▶ **WHAT IS NEEDED**: Which lines in the data below contain the string "width"? Show each of them in full.

Records from a pointing dataset
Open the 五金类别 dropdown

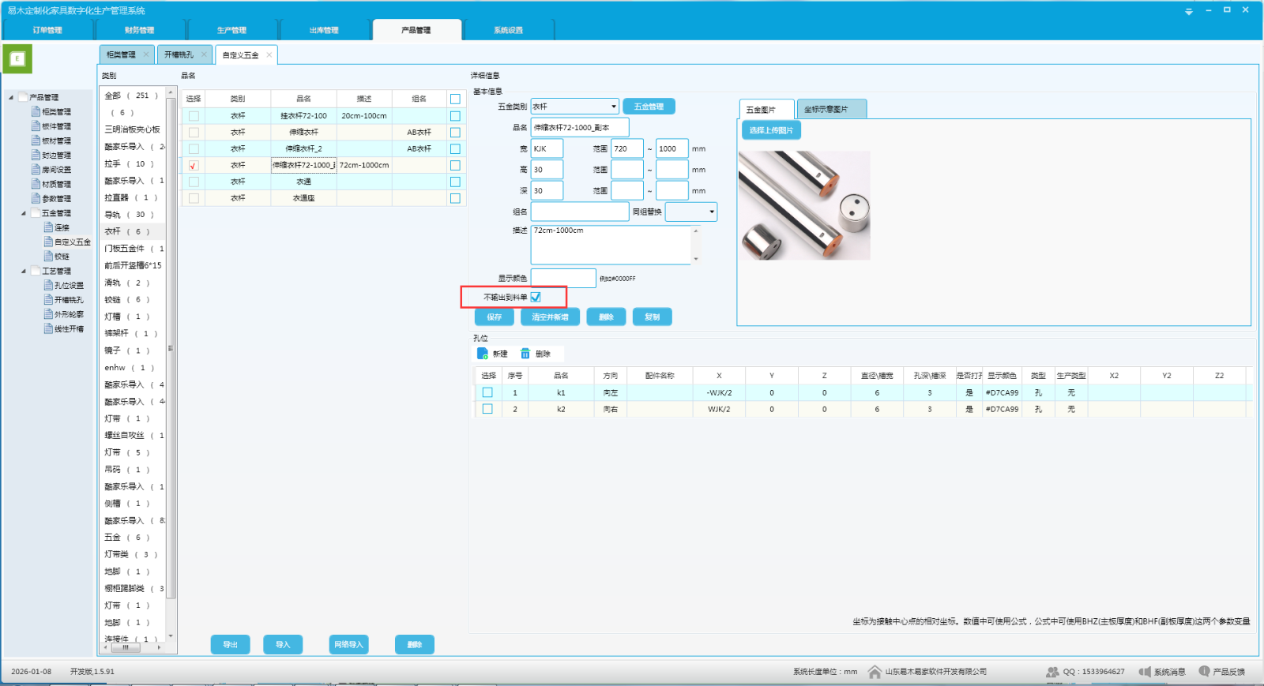point(613,107)
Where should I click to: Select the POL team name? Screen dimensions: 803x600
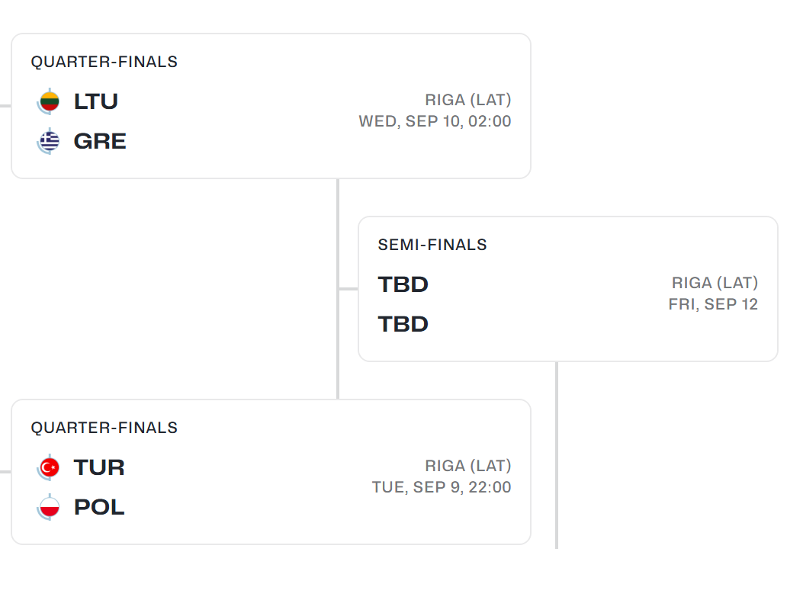pyautogui.click(x=99, y=507)
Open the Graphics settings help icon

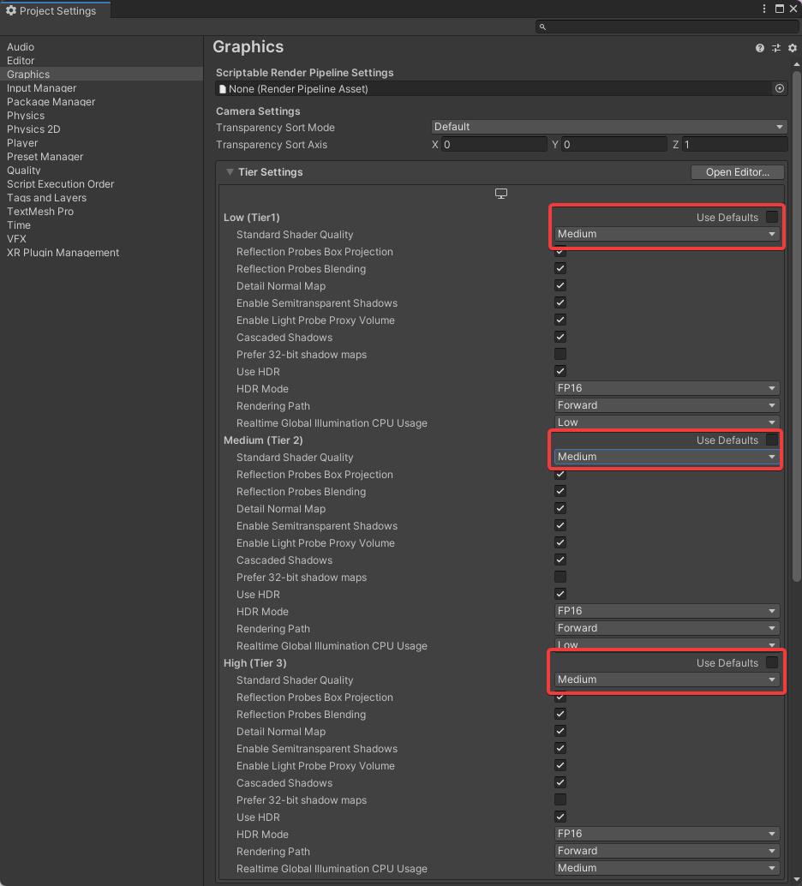tap(759, 48)
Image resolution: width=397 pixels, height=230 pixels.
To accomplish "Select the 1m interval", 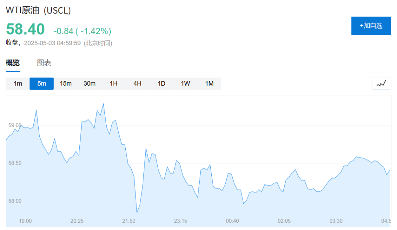I will point(18,83).
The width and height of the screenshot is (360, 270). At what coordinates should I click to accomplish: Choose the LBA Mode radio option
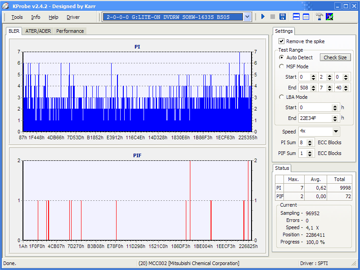coord(282,97)
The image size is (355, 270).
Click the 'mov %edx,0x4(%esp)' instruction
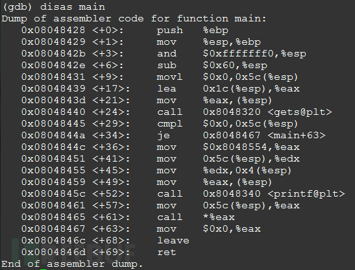pos(224,170)
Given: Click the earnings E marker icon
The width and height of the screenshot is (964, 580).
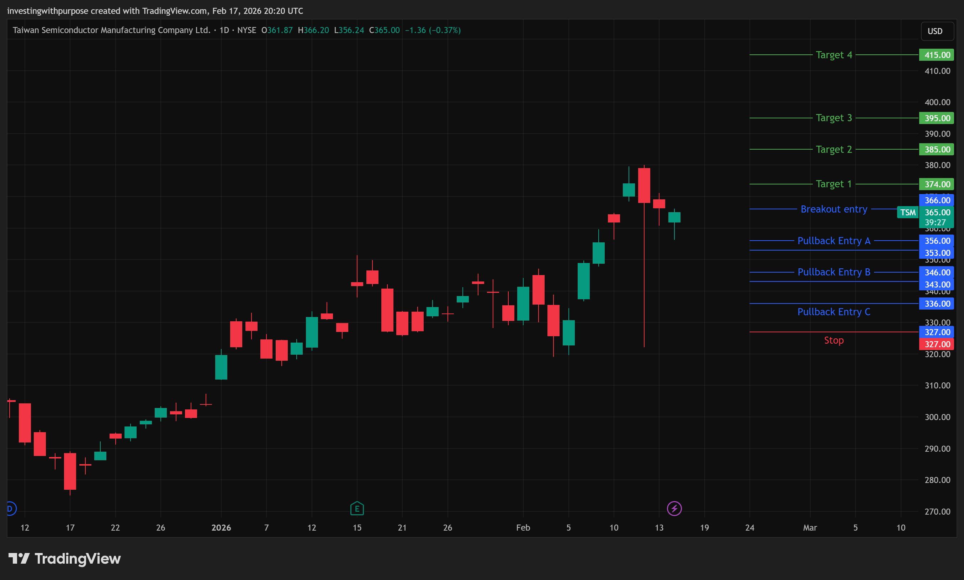Looking at the screenshot, I should point(357,508).
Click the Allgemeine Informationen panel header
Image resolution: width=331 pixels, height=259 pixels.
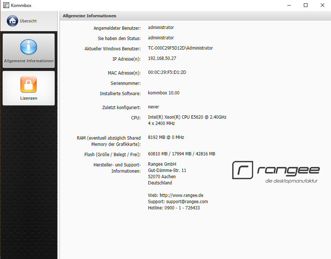(x=90, y=16)
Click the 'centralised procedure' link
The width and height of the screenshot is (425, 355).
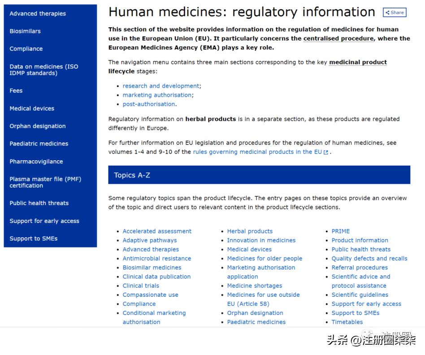(338, 38)
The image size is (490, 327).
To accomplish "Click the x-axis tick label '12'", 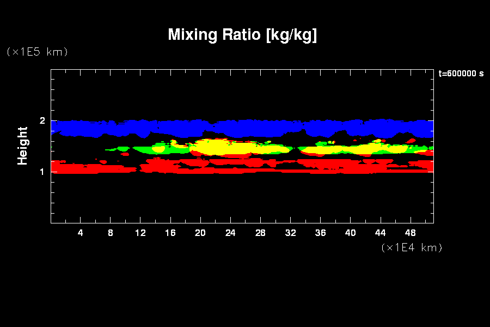I will click(x=140, y=233).
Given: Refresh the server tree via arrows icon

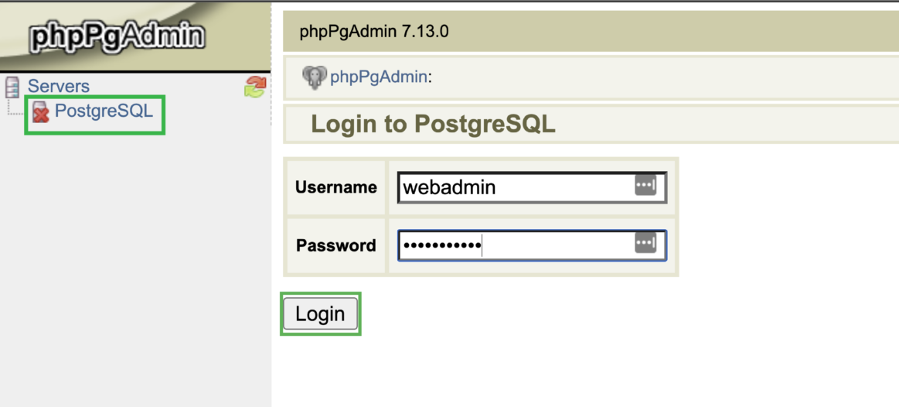Looking at the screenshot, I should [254, 87].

▶ **ANSWER TO THE PROBLEM**:
Image resolution: width=397 pixels, height=230 pixels.
The width and height of the screenshot is (360, 270). At what coordinates should I click to accomplish: Choose the LBA Mode radio option
The width and height of the screenshot is (964, 580).
Image resolution: width=331 pixels, height=259 pixels.
The width and height of the screenshot is (425, 355).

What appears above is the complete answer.